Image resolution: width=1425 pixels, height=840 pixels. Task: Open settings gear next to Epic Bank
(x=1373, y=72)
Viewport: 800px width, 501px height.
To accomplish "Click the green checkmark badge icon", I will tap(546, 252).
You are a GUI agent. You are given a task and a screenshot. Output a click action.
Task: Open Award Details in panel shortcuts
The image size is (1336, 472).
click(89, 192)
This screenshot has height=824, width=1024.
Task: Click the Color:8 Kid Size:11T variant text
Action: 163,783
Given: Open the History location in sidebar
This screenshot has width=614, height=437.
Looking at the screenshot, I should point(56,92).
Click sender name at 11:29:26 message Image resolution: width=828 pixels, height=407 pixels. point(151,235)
************
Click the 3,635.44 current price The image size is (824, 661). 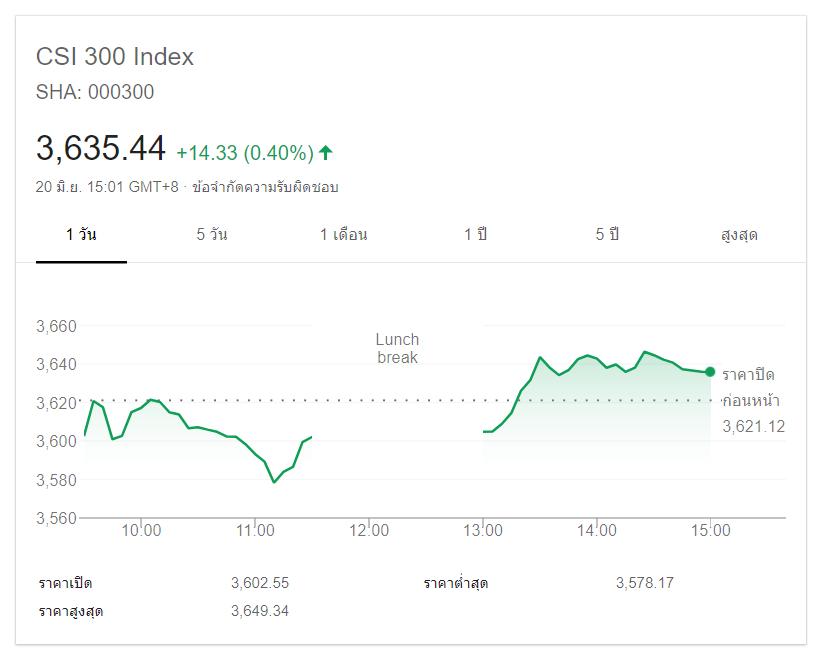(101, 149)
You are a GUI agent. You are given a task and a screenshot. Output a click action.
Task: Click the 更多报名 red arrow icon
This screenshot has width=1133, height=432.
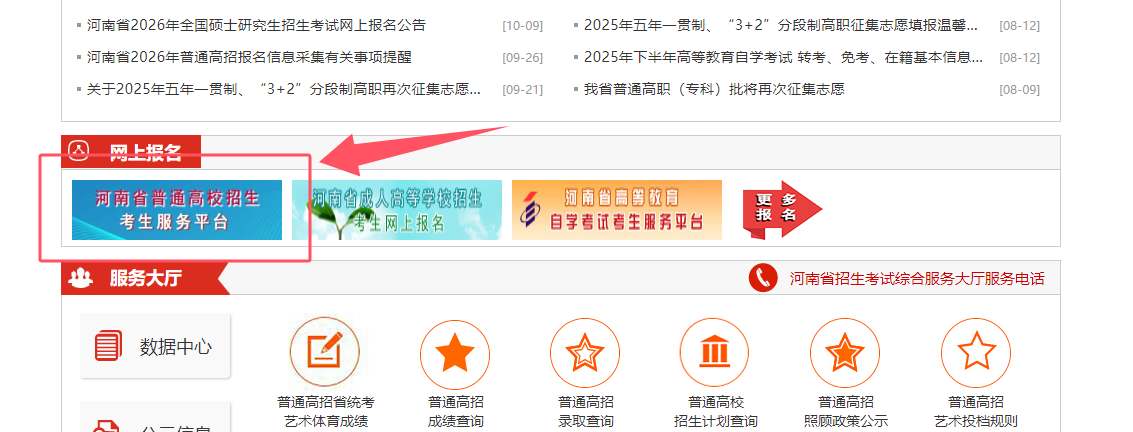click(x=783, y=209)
************
◆ TASK TO CARRY OUT ◆
Show every line of the listing containing the string "icon" by copying it.

◆ SOLUTION TO THIS EXERCISE ◆
To accomplish "Click the green checkmark badge icon", I will tap(546, 252).
Task: Click the 更多报名 red arrow icon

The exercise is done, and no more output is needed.